→ **Material provided**
※
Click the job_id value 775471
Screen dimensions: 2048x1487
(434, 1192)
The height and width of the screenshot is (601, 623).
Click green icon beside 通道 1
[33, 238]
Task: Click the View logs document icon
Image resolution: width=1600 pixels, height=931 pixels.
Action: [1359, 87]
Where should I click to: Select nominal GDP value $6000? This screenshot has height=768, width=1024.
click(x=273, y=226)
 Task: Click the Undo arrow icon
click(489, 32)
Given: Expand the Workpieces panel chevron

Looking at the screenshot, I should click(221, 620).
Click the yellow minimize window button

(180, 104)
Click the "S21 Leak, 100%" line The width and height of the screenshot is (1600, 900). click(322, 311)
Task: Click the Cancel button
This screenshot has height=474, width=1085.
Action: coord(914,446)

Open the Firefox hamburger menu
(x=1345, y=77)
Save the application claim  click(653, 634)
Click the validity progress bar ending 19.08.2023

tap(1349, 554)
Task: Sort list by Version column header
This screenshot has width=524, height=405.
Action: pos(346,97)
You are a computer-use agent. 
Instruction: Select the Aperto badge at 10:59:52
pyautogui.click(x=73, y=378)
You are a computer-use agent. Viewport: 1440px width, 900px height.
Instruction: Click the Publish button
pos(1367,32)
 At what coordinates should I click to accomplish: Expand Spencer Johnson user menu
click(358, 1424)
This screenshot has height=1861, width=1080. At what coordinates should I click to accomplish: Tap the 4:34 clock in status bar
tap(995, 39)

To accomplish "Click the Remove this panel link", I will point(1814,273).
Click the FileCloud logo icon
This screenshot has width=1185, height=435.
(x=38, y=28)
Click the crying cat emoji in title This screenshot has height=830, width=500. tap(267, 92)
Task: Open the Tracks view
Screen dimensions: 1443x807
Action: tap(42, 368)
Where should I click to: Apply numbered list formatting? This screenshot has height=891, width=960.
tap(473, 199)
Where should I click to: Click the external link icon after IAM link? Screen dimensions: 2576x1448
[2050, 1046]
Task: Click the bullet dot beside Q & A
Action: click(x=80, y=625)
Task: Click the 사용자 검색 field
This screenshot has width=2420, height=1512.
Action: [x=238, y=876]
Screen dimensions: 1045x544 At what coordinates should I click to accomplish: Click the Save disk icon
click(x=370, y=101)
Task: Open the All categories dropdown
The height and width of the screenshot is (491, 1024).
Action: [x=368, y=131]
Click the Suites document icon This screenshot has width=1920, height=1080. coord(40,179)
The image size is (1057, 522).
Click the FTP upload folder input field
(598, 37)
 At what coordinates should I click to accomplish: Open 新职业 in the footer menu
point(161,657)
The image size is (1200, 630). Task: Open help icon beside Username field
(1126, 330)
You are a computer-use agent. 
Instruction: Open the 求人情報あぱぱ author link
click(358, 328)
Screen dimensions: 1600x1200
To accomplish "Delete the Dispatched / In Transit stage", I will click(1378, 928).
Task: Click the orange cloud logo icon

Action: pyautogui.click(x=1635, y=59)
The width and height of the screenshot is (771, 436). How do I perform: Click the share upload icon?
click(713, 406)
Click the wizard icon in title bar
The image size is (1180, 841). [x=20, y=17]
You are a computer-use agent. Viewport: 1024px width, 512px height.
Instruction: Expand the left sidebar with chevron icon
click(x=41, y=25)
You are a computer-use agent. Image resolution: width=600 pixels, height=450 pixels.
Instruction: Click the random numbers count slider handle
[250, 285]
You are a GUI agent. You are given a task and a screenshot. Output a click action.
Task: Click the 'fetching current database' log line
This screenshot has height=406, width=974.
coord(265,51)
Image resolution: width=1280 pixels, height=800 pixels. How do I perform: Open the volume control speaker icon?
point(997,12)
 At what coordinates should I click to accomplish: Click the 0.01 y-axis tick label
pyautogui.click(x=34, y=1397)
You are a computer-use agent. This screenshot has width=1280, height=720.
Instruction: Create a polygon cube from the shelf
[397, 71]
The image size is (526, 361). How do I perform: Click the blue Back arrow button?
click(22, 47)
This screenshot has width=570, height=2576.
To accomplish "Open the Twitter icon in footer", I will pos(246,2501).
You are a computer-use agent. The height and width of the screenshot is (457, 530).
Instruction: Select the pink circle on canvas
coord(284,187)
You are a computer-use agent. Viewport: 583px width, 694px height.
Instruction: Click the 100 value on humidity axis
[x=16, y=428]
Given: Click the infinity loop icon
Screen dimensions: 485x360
※
→ **Goal**
List every line in the listing above that contains the word "perform".

→ **Written answer**
The width and height of the screenshot is (771, 436). How do I perform: Click the share upload icon?
Image resolution: width=1280 pixels, height=800 pixels. How do I perform: Open the volume control speaker icon?
The image size is (526, 361). How do I perform: Click the blue Back arrow button?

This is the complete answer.